1. Zwierciadlo.pl
  2. >
  3. Psychologia
  4. >
  5. Tantra, czyli duchowość poprzez ciało. Na czym naprawdę polega?

Tantra, czyli duchowość poprzez ciało. Na czym naprawdę polega?

Tantra – jako droga duchowa – w ekstazie widzi możliwość pełnego zjednoczenia z absolutem. Z tym, że uwaga, ekstaza nie jest celem samym w sobie, jest raczej narzędziem pozwalającym na doświadczenie komunii duchowej. (fot. iStock)
Tantra – jako droga duchowa – w ekstazie widzi możliwość pełnego zjednoczenia z absolutem. Z tym, że uwaga, ekstaza nie jest celem samym w sobie, jest raczej narzędziem pozwalającym na doświadczenie komunii duchowej. (fot. iStock)
Tantra bazuje na kontakcie z wymiarem duchowym i mocą kreacji, która jest w każdym z nas. Celem praktyk tantrycznych nie jest opanowanie technik, przyjemność czy ekstaza. Chodzi o zagranie wspólnej melodii i zsynchronizowanie się z partnerem, a w efekcie – całym Wszechświatem.

Artykuł archiwalny

Większość osób, które słyszą pierwszy raz o zajęciach z tantry, ma wątpliwości, czy to na pewno coś dla nich. Pojawia się szereg pytań: Co się dzieje na takich warsztatach? Czego się nauczę? I w ogóle – o co w tej tantrze chodzi? – Jest wiele szkół – wyjaśnia Dawid Rzepecki, filozof i nauczyciel tantry. – Każda ma swoją historię i posługuje się własnymi metodami. Na potrzeby zachodniego społeczeństwa powstała specjalna ścieżka, łącząca różne podejścia. Składa się w dużej części z medytacji, wizualizacji i technik oddechowych. Skąd więc ten znak równości, który większość z nas stawia między tantrą a nauką seksu?

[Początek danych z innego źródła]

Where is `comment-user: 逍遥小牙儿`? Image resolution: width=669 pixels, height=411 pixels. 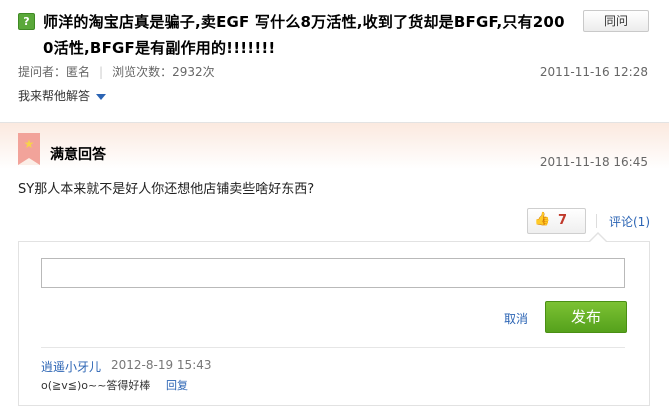 comment-user: 逍遥小牙儿 is located at coordinates (71, 366).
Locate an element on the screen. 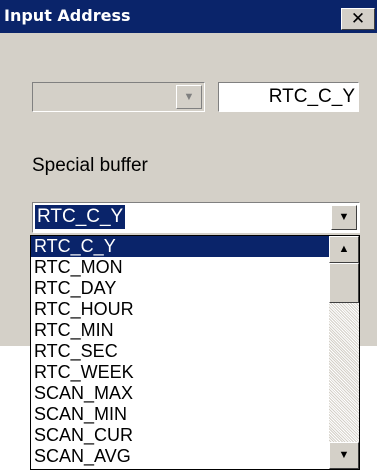  list-item: SCAN_MIN is located at coordinates (180, 414).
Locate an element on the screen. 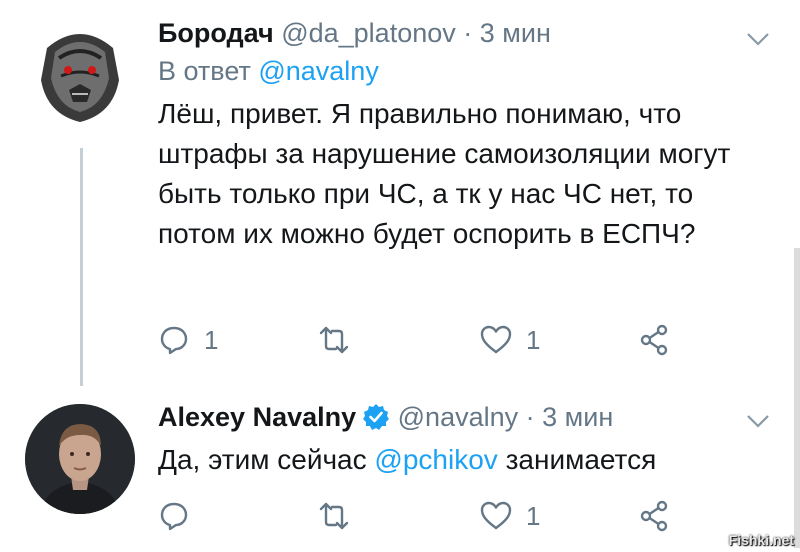 The width and height of the screenshot is (800, 552). tweet-text: Да, этим сейчас @pchikov занимается is located at coordinates (464, 460).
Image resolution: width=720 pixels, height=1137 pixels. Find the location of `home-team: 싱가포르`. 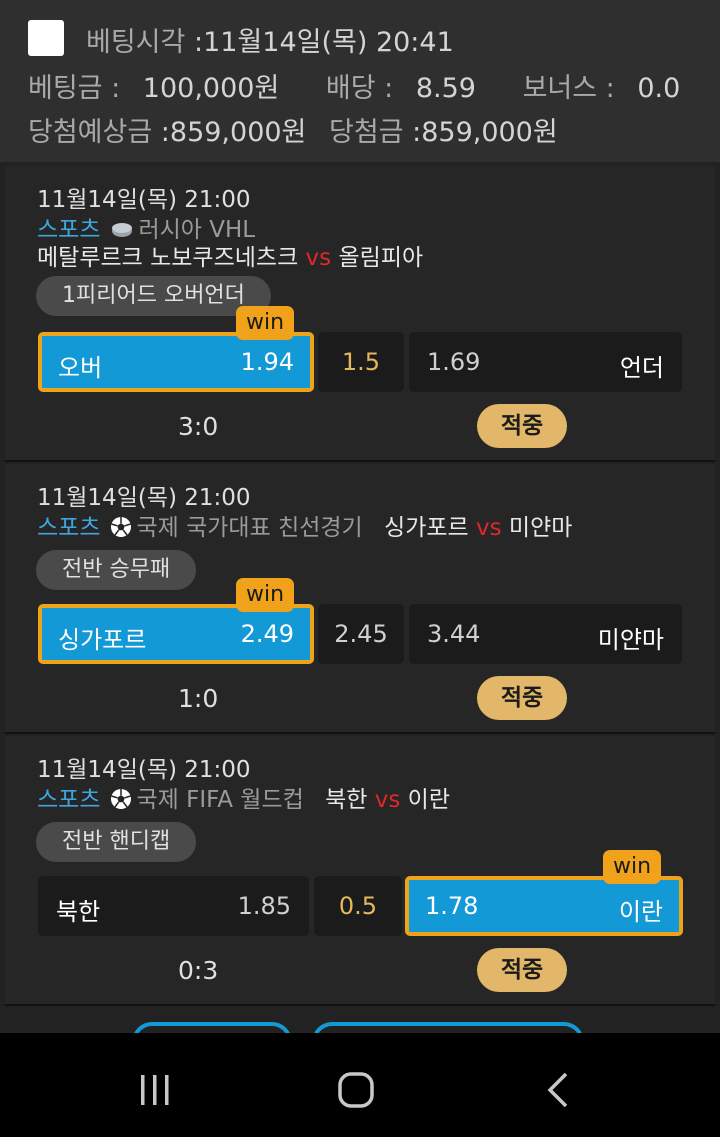

home-team: 싱가포르 is located at coordinates (426, 528).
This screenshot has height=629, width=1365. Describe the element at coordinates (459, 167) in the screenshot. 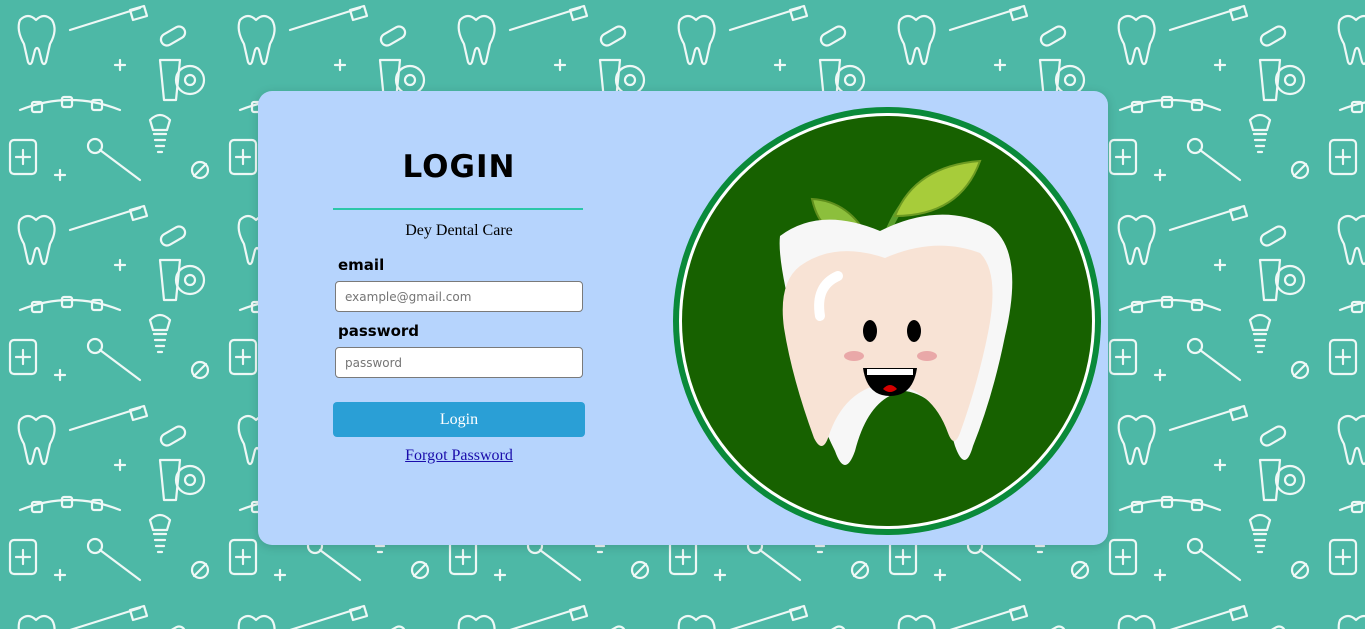

I see `page-title: LOGIN` at that location.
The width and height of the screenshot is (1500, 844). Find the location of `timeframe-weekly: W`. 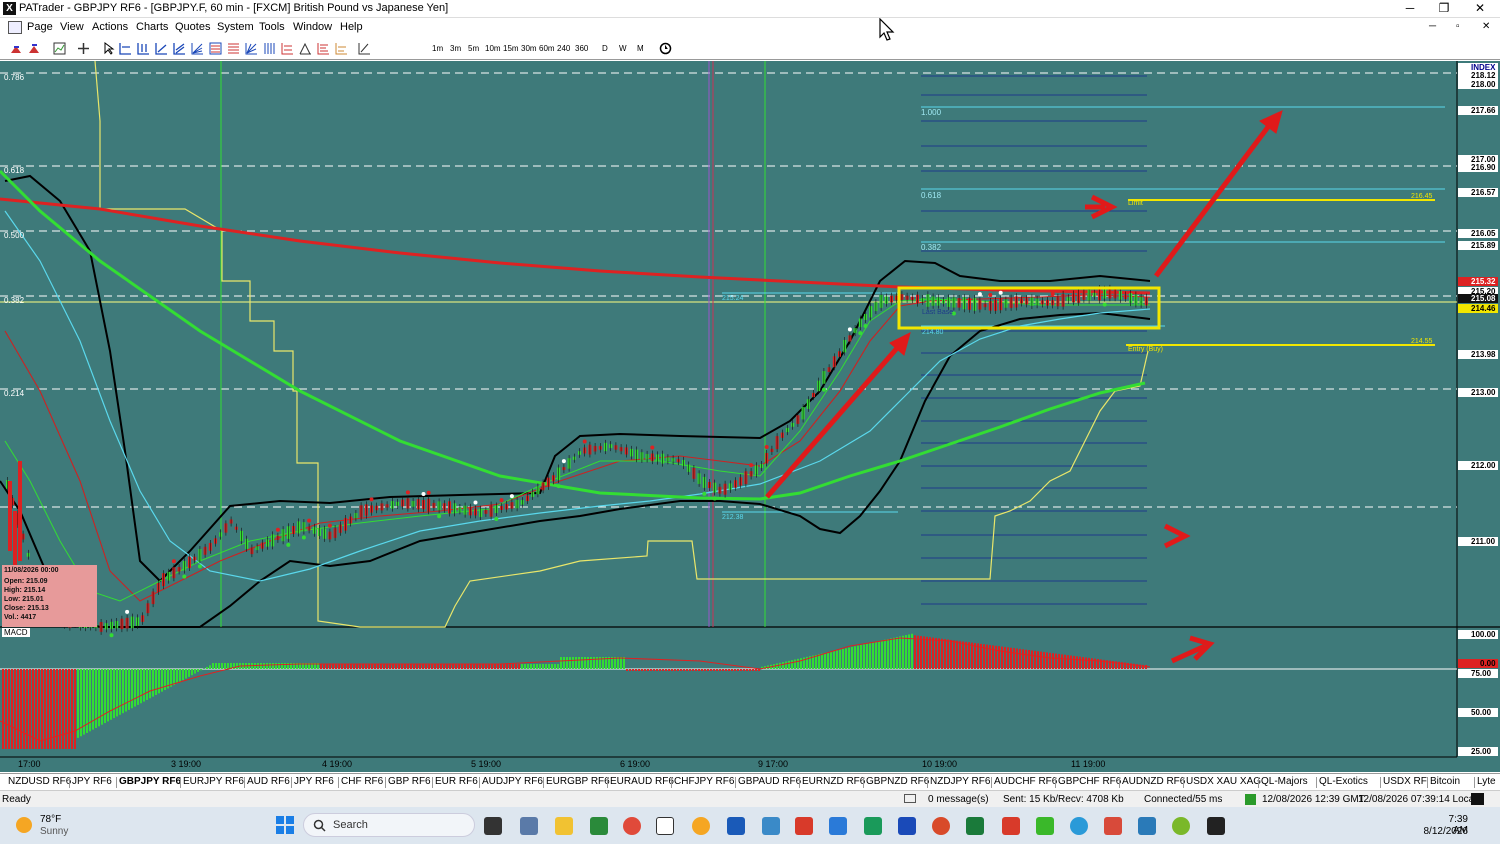

timeframe-weekly: W is located at coordinates (623, 48).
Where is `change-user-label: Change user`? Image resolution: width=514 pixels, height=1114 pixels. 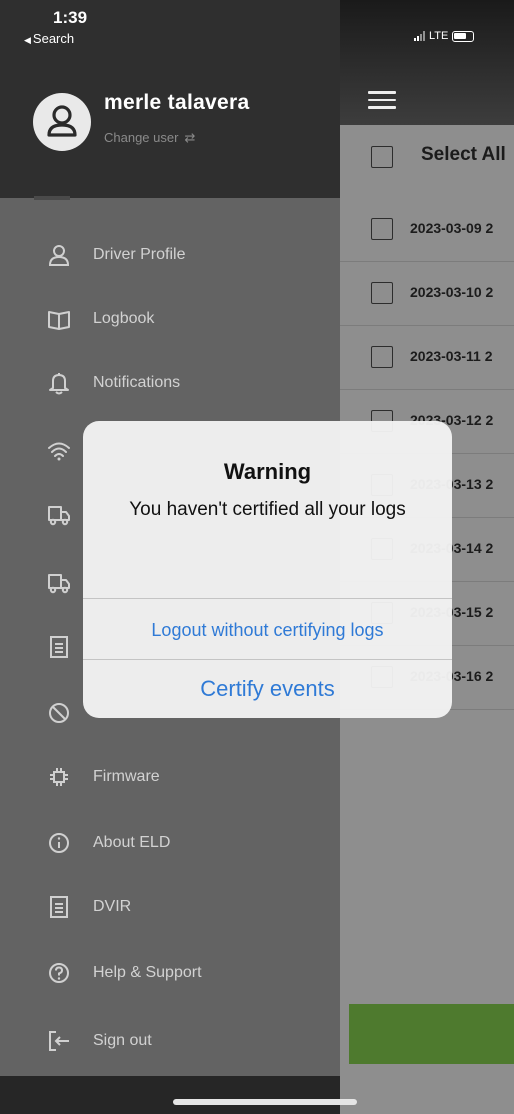 change-user-label: Change user is located at coordinates (142, 138).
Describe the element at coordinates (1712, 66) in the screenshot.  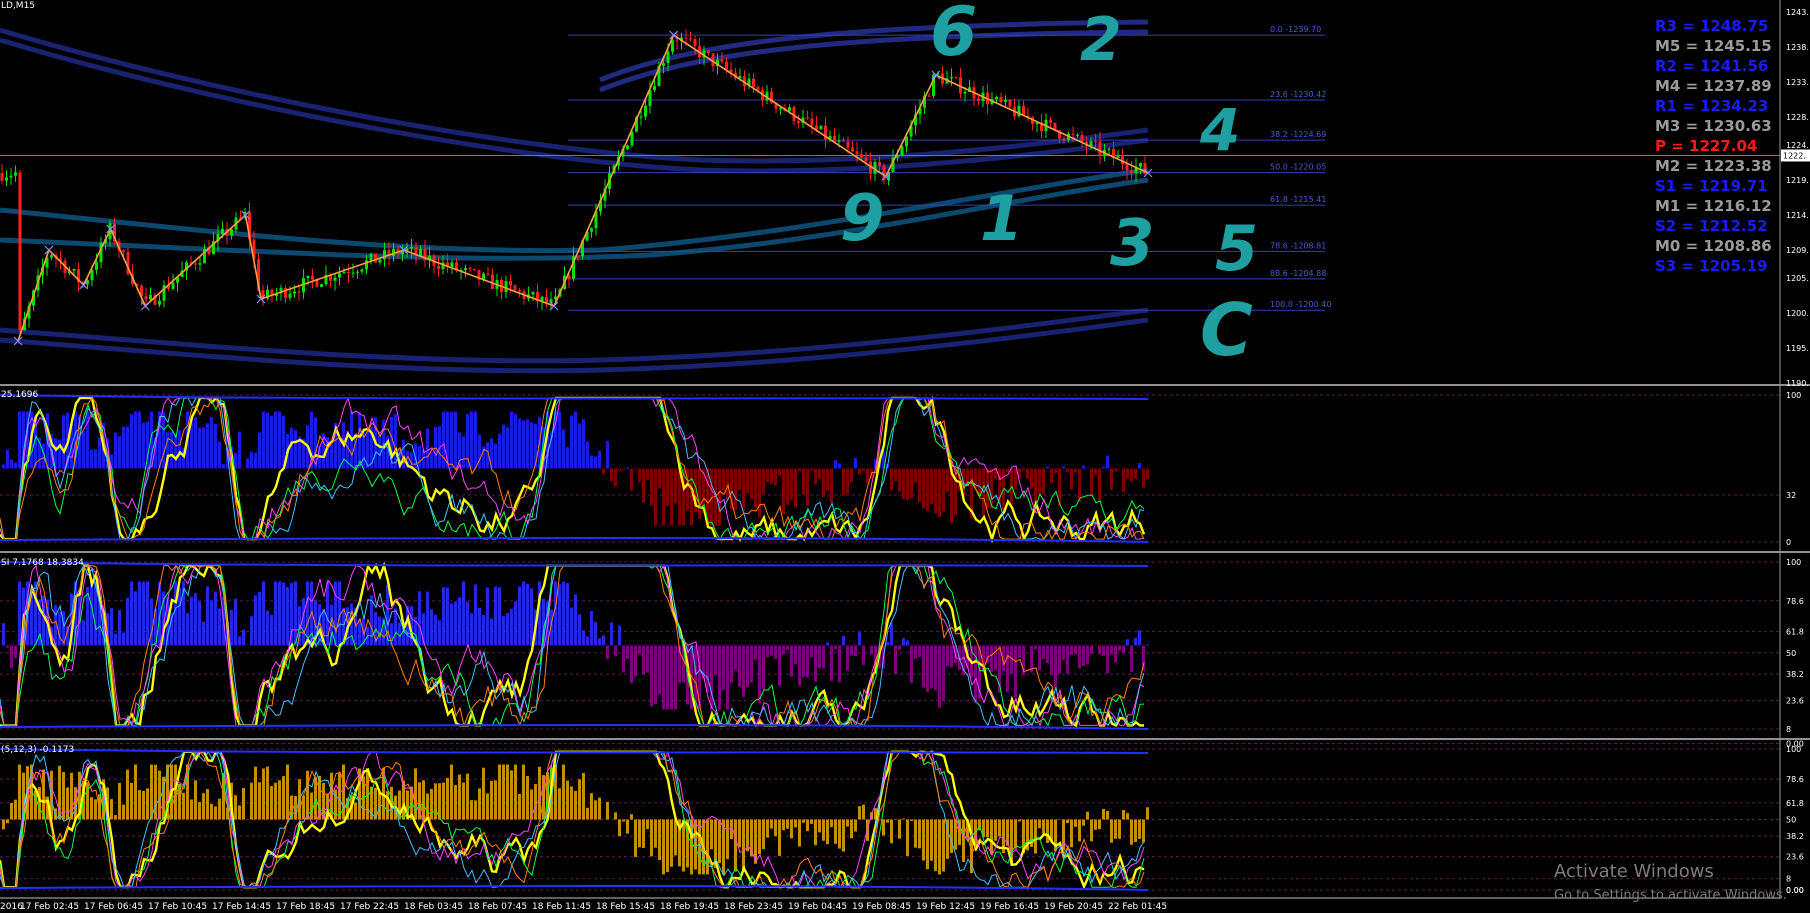
I see `pivot-level-label: R2 = 1241.56` at that location.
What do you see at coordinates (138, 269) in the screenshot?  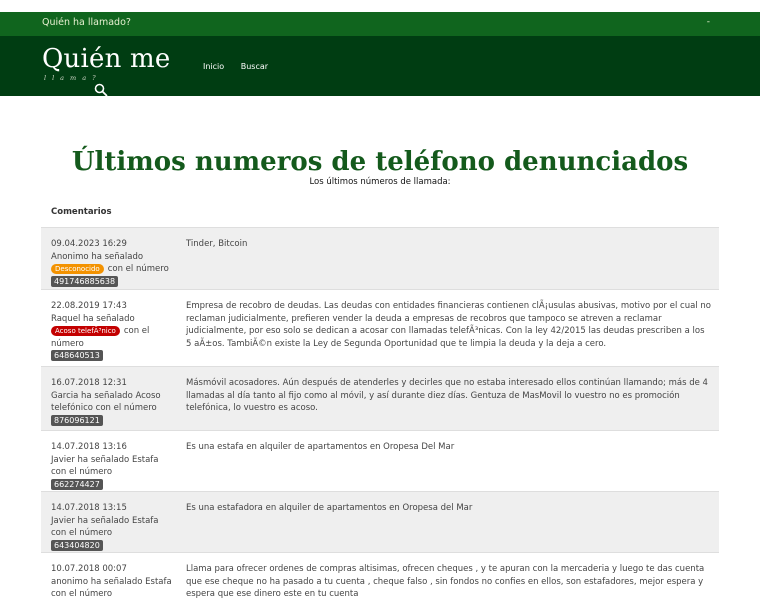 I see `row-tail-text: con el número` at bounding box center [138, 269].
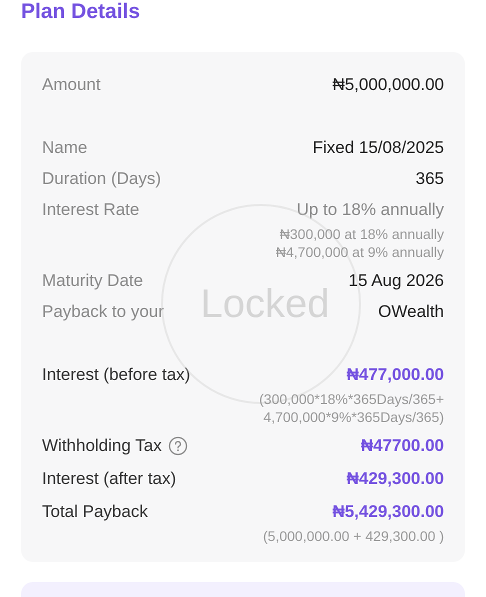 The width and height of the screenshot is (486, 597). I want to click on detail-label: Interest (before tax), so click(116, 375).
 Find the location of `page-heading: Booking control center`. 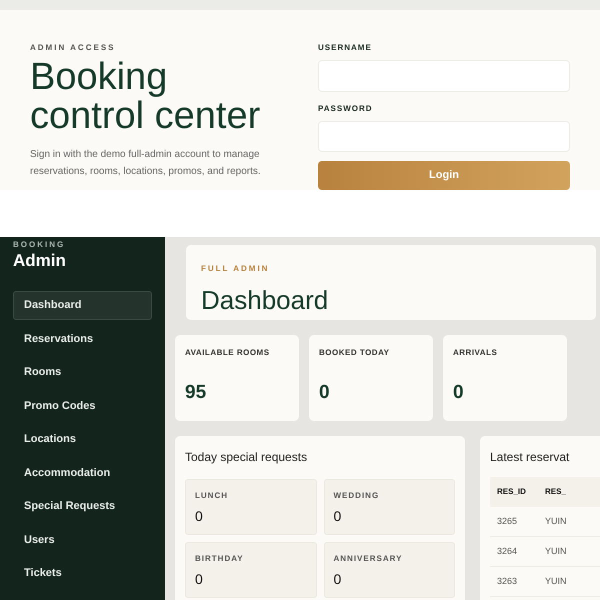

page-heading: Booking control center is located at coordinates (146, 97).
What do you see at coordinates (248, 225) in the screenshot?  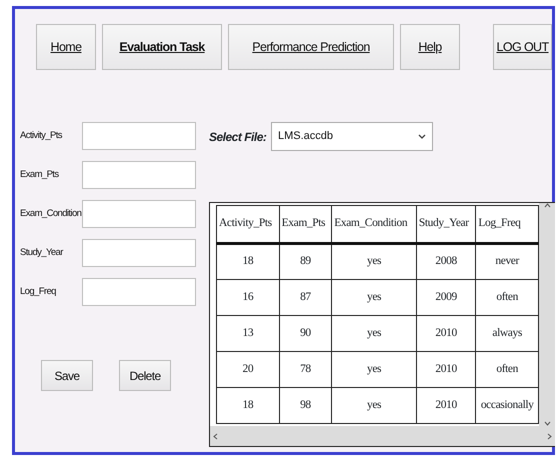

– W kulturze Zachodu seksualność od setek lat była wypierana i obwarowana różnymi barierami. Tantra wnosi w tę sferę świadomość – wyjaśnia Dawid Rzepecki. I choć seksualność jest tylko jednym z obszarów, którymi zajmuje się tantra, zdecydowanie wyróżnia ją spomiędzy innych ścieżek. I dodaje: – Większość uczestników naszych zajęć stanowią pary, które chcą poprawić komunikację, budować coś razem, zgłębiać bliskość – i potrzebują do tego narzędzi. Zdarza się, że żony przyciągają mężów niemalże na siłę. Pozostałych łączy przekonanie, że ich związek, choć szczęśliwy, potrzebuje rewitalizacji.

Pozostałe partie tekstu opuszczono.